== Record excerpts ==
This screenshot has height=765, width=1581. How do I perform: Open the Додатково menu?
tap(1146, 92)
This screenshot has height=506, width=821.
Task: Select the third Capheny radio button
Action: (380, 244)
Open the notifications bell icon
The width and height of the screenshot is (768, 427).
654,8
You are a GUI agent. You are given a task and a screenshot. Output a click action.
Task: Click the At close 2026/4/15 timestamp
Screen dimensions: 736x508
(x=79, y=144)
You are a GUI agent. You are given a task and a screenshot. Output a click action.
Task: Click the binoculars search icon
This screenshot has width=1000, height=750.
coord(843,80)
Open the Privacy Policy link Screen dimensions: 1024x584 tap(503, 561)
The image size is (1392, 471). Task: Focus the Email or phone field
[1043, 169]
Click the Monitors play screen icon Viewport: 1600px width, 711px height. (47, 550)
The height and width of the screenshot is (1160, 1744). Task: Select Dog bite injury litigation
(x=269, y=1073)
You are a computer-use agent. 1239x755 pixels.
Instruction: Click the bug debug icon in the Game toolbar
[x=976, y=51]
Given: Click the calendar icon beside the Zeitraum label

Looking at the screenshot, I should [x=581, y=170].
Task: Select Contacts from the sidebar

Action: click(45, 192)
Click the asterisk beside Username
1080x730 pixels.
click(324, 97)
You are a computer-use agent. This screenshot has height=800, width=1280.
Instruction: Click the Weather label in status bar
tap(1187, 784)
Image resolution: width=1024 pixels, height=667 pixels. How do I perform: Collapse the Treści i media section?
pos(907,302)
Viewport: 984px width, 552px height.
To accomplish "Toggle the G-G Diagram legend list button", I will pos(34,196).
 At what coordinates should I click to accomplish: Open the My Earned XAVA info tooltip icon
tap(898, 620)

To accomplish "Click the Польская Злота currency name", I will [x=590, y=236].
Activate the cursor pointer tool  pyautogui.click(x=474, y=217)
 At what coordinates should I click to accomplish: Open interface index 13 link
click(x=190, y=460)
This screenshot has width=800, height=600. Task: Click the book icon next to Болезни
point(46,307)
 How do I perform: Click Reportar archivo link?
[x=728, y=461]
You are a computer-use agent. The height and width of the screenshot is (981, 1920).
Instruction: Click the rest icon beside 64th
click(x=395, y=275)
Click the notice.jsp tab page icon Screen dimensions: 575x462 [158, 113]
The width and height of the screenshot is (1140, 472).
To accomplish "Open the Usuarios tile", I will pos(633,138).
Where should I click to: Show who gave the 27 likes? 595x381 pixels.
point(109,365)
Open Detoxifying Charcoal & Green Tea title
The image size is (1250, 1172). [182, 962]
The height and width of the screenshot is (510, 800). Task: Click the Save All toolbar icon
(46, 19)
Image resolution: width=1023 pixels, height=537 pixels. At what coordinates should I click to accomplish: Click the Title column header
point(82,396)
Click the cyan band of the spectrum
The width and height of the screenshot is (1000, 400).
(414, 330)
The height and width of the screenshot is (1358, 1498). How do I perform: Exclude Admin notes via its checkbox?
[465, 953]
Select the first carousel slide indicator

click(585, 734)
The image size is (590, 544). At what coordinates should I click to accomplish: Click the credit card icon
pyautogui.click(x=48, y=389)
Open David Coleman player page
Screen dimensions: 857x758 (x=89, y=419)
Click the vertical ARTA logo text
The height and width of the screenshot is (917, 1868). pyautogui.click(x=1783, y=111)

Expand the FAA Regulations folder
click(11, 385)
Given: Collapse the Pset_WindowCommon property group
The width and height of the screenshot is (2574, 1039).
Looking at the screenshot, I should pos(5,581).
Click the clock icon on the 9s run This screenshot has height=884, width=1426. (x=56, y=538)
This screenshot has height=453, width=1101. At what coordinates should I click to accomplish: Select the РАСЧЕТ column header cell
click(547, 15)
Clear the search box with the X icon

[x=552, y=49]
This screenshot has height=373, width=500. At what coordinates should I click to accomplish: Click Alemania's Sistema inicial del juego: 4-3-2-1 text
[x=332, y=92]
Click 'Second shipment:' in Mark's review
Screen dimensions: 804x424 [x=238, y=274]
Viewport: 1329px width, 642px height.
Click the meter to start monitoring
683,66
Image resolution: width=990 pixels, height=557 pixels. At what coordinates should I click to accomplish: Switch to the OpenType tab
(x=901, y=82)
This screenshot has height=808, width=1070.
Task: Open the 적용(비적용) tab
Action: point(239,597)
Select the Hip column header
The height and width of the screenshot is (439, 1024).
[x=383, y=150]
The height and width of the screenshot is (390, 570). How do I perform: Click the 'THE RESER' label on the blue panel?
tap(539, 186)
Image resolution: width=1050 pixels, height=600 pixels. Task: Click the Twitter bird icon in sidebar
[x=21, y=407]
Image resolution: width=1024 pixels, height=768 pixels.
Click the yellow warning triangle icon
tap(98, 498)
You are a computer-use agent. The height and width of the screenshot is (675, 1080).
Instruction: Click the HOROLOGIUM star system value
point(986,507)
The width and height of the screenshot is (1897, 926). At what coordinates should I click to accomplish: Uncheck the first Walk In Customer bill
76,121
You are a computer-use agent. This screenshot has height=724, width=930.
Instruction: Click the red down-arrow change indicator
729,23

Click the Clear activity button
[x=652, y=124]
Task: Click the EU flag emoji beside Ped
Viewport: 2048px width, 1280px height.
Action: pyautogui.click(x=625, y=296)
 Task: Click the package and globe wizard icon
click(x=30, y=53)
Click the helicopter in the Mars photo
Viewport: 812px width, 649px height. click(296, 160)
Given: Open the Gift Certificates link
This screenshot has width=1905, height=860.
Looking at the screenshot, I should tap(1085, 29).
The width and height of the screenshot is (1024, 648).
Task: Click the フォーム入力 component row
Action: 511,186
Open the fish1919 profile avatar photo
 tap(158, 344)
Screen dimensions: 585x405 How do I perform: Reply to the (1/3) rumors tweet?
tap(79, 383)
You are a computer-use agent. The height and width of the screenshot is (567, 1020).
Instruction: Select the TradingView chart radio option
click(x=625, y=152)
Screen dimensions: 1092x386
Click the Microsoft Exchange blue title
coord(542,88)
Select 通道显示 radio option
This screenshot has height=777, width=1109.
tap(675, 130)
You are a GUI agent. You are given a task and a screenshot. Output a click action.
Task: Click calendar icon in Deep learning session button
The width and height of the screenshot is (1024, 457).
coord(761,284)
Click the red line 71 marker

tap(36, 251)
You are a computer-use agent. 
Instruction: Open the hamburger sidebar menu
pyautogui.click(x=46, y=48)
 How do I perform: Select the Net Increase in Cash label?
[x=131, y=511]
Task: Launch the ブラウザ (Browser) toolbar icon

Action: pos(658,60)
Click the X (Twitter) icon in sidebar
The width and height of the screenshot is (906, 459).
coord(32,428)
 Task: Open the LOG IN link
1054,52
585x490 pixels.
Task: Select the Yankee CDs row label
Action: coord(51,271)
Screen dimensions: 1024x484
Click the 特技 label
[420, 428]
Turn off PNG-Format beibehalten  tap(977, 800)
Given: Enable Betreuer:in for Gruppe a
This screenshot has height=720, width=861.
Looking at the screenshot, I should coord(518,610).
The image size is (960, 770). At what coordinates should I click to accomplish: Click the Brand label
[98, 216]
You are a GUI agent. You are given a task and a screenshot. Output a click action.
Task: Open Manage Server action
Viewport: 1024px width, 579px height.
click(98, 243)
===
→ **Required action**
Everything in the data above must be restated verbatim.

→ **Response area**
This screenshot has height=765, width=1581. How do I perform: Open the Додатково menu?
tap(1146, 92)
This screenshot has height=506, width=821.
Task: Select the third Capheny radio button
Action: (380, 244)
Open the notifications bell icon
The width and height of the screenshot is (768, 427).
654,8
You are a GUI agent. You are given a task and a screenshot. Output a click action.
Task: Click the At close 2026/4/15 timestamp
Screen dimensions: 736x508
(x=79, y=144)
You are a GUI agent. You are given a task and a screenshot. Output a click action.
Task: Click the binoculars search icon
This screenshot has width=1000, height=750.
coord(843,80)
Open the Privacy Policy link Screen dimensions: 1024x584 tap(503, 561)
The image size is (1392, 471). Task: Focus the Email or phone field
[1043, 169]
Click the Monitors play screen icon Viewport: 1600px width, 711px height. (47, 550)
The height and width of the screenshot is (1160, 1744). Task: Select Dog bite injury litigation
(x=269, y=1073)
You are a computer-use agent. 1239x755 pixels.
Instruction: Click the bug debug icon in the Game toolbar
[x=976, y=51]
Given: Click the calendar icon beside the Zeitraum label

Looking at the screenshot, I should [x=581, y=170].
Task: Select Contacts from the sidebar

Action: click(45, 192)
Click the asterisk beside Username
1080x730 pixels.
click(324, 97)
You are a computer-use agent. This screenshot has height=800, width=1280.
Instruction: Click the Weather label in status bar
tap(1187, 784)
Image resolution: width=1024 pixels, height=667 pixels. How do I perform: Collapse the Treści i media section?
pos(907,302)
Viewport: 984px width, 552px height.
To accomplish "Toggle the G-G Diagram legend list button", I will pos(34,196).
 At what coordinates should I click to accomplish: Open the My Earned XAVA info tooltip icon
tap(898, 620)

To accomplish "Click the Польская Злота currency name", I will [x=590, y=236].
Activate the cursor pointer tool  pyautogui.click(x=474, y=217)
 At what coordinates should I click to accomplish: Open interface index 13 link
click(x=190, y=460)
This screenshot has width=800, height=600. Task: Click the book icon next to Болезни
point(46,307)
 How do I perform: Click Reportar archivo link?
[x=728, y=461]
You are a computer-use agent. The height and width of the screenshot is (981, 1920).
Instruction: Click the rest icon beside 64th
click(x=395, y=275)
Click the notice.jsp tab page icon Screen dimensions: 575x462 [158, 113]
The width and height of the screenshot is (1140, 472).
To accomplish "Open the Usuarios tile", I will pos(633,138).
Where should I click to: Show who gave the 27 likes? 595x381 pixels.
point(109,365)
Open Detoxifying Charcoal & Green Tea title
The image size is (1250, 1172). [182, 962]
The height and width of the screenshot is (510, 800). Task: Click the Save All toolbar icon
(46, 19)
Image resolution: width=1023 pixels, height=537 pixels. At what coordinates should I click to accomplish: Click the Title column header
point(82,396)
Click the cyan band of the spectrum
The width and height of the screenshot is (1000, 400).
(414, 330)
The height and width of the screenshot is (1358, 1498). How do I perform: Exclude Admin notes via its checkbox?
[465, 953]
Select the first carousel slide indicator

click(585, 734)
The image size is (590, 544). At what coordinates should I click to accomplish: Click the credit card icon
pyautogui.click(x=48, y=389)
Open David Coleman player page
Screen dimensions: 857x758 (x=89, y=419)
Click the vertical ARTA logo text
The height and width of the screenshot is (917, 1868). pyautogui.click(x=1783, y=111)

Expand the FAA Regulations folder
click(11, 385)
Given: Collapse the Pset_WindowCommon property group
The width and height of the screenshot is (2574, 1039).
Looking at the screenshot, I should pos(5,581).
Click the clock icon on the 9s run This screenshot has height=884, width=1426. (x=56, y=538)
This screenshot has height=453, width=1101. At what coordinates should I click to accomplish: Select the РАСЧЕТ column header cell
click(547, 15)
Clear the search box with the X icon

[x=552, y=49]
This screenshot has height=373, width=500. At what coordinates should I click to accomplish: Click Alemania's Sistema inicial del juego: 4-3-2-1 text
[x=332, y=92]
Click 'Second shipment:' in Mark's review
Screen dimensions: 804x424 [x=238, y=274]
Viewport: 1329px width, 642px height.
Click the meter to start monitoring
683,66
Image resolution: width=990 pixels, height=557 pixels. At what coordinates should I click to accomplish: Switch to the OpenType tab
(x=901, y=82)
This screenshot has height=808, width=1070.
Task: Open the 적용(비적용) tab
Action: point(239,597)
Select the Hip column header
The height and width of the screenshot is (439, 1024).
[x=383, y=150]
The height and width of the screenshot is (390, 570). How do I perform: Click the 'THE RESER' label on the blue panel?
tap(539, 186)
Image resolution: width=1050 pixels, height=600 pixels. Task: Click the Twitter bird icon in sidebar
[x=21, y=407]
Image resolution: width=1024 pixels, height=768 pixels.
Click the yellow warning triangle icon
tap(98, 498)
You are a computer-use agent. The height and width of the screenshot is (675, 1080).
Instruction: Click the HOROLOGIUM star system value
point(986,507)
The width and height of the screenshot is (1897, 926). At what coordinates should I click to accomplish: Uncheck the first Walk In Customer bill
76,121
You are a computer-use agent. This screenshot has height=724, width=930.
Instruction: Click the red down-arrow change indicator
729,23

Click the Clear activity button
[x=652, y=124]
Task: Click the EU flag emoji beside Ped
Viewport: 2048px width, 1280px height.
Action: pyautogui.click(x=625, y=296)
 Task: Click the package and globe wizard icon
click(x=30, y=53)
Click the helicopter in the Mars photo
Viewport: 812px width, 649px height. click(296, 160)
Given: Open the Gift Certificates link
This screenshot has width=1905, height=860.
Looking at the screenshot, I should tap(1085, 29).
The width and height of the screenshot is (1024, 648).
Task: Click the フォーム入力 component row
Action: 511,186
Open the fish1919 profile avatar photo
 tap(158, 344)
Screen dimensions: 585x405 How do I perform: Reply to the (1/3) rumors tweet?
tap(79, 383)
You are a computer-use agent. The height and width of the screenshot is (567, 1020).
Instruction: Select the TradingView chart radio option
click(x=625, y=152)
Screen dimensions: 1092x386
Click the Microsoft Exchange blue title
coord(542,88)
Select 通道显示 radio option
This screenshot has height=777, width=1109.
tap(675, 130)
You are a GUI agent. You are given a task and a screenshot. Output a click action.
Task: Click calendar icon in Deep learning session button
The width and height of the screenshot is (1024, 457).
coord(761,284)
Click the red line 71 marker

tap(36, 251)
You are a computer-use agent. 
Instruction: Open the hamburger sidebar menu
pyautogui.click(x=46, y=48)
 How do I perform: Select the Net Increase in Cash label?
[x=131, y=511]
Task: Launch the ブラウザ (Browser) toolbar icon

Action: pos(658,60)
Click the X (Twitter) icon in sidebar
The width and height of the screenshot is (906, 459).
coord(32,428)
 Task: Open the LOG IN link
1054,52
585x490 pixels.
Task: Select the Yankee CDs row label
Action: coord(51,271)
Screen dimensions: 1024x484
Click the 特技 label
[420, 428]
Turn off PNG-Format beibehalten  tap(977, 800)
Given: Enable Betreuer:in for Gruppe a
This screenshot has height=720, width=861.
Looking at the screenshot, I should coord(518,610).
The image size is (960, 770). At what coordinates should I click to accomplish: Click the Brand label
[98, 216]
You are a GUI agent. You are given a task and a screenshot. Output a click action.
Task: Open Manage Server action
Viewport: 1024px width, 579px height.
click(98, 243)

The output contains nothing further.